Would Twitter be as evil as FB if they weren’t incompetent? Maybe. But that is not the world we live in.

One area where I think we are talking past each other is referencing the consumer facing aspect vs the money making (B2B) aspect of social media. I think of these companies as ad platforms. They exist to collect data on people and their behavior, and sell tot to advertisers so they can use it to influence decisions. The whole public square thing is incidental to that. It exists only because it helps them collect data and sell ads.

To your other points Twitter is an official channel of communication for government agencies, not THE official channel. They still maintain websites and put out press kits.
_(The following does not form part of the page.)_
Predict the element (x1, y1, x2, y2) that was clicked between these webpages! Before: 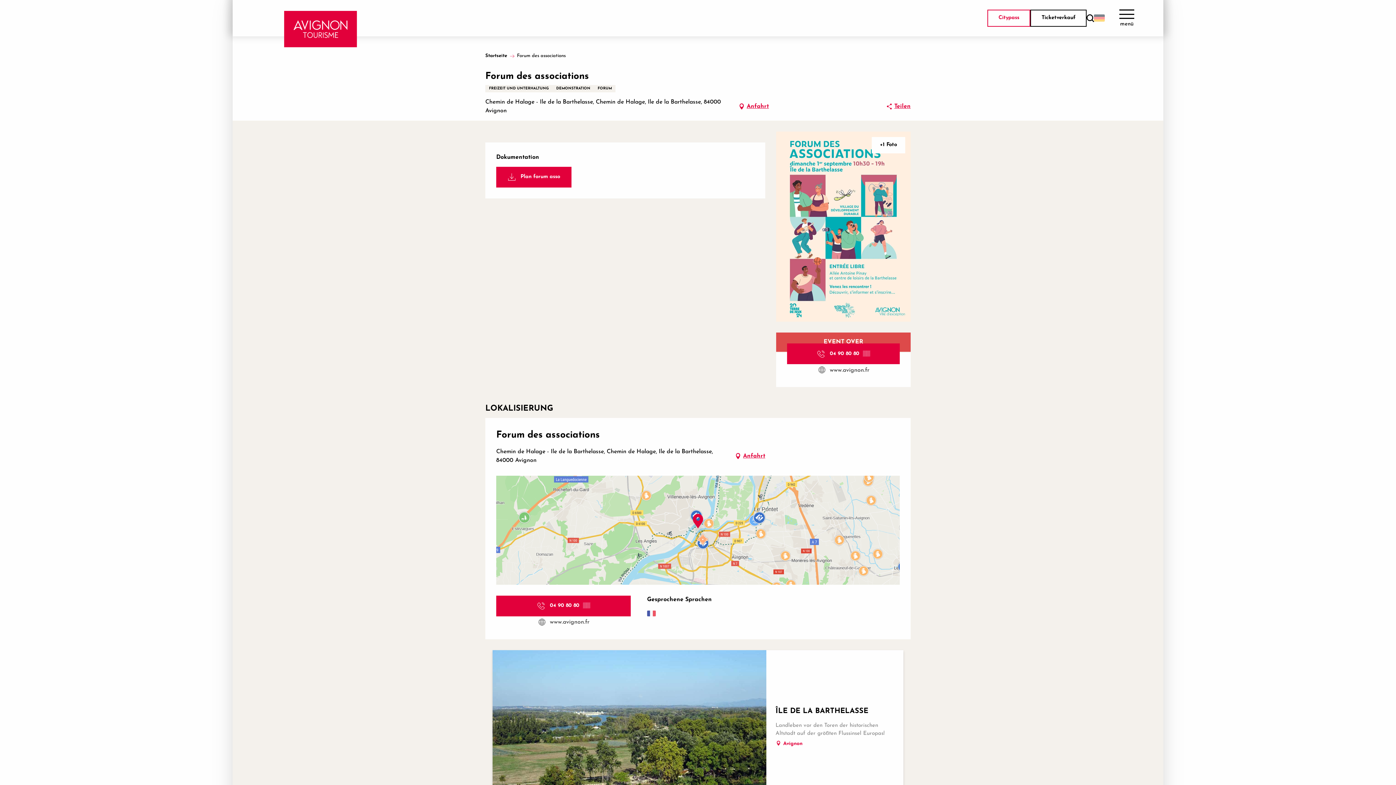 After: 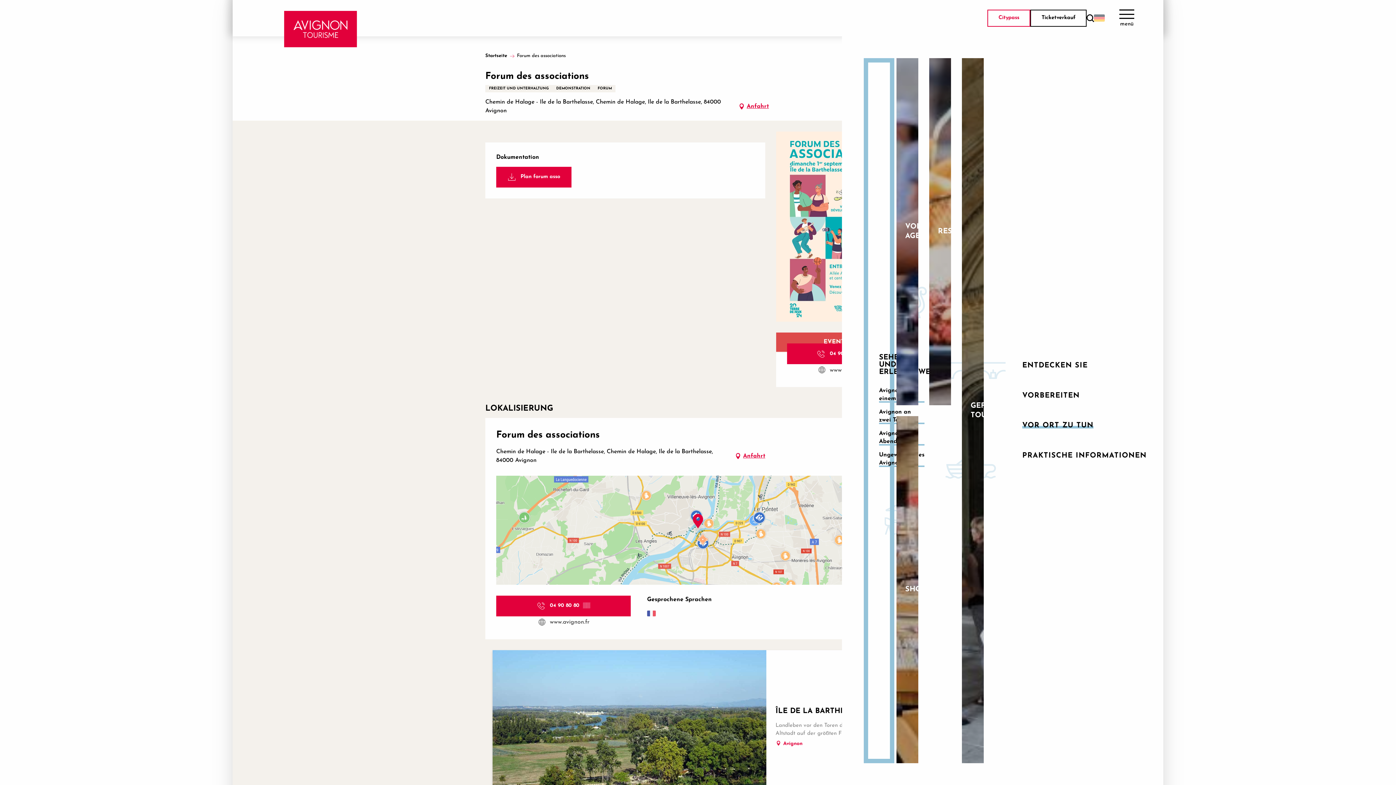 Action: label: VOR ORT ZU TUN bbox: (1176, 410, 1259, 440)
Twitter should have banned the president long before they did for his repeated violations of their TOS, as they would have any normal member of the public. Same for other world leaders. Imo, leaders should be held to a higher standard of behavior wrt to the EULA and T&Cs than the average Joe.

spectramax|4 years ago

I can digest your take. I’d say that governments shouldn’t be on Twitter. I have conflicting internal voice - on one hand, I don't want any of these social media companies to allow populist movements to rise (that includes people like AOC that are running populist movements on Instagram and social media). On the other hand, I don't want any politician banned unless they ban all of them - on principle. President Trump was violating TOC left and right but Twitter allowed him for 4 years reaping engagement revenue, but all of sudden they were emboldened as soon as President Biden took office. These are weak companies with weak ideologies.

Make Politics Boring Again, I am down with this.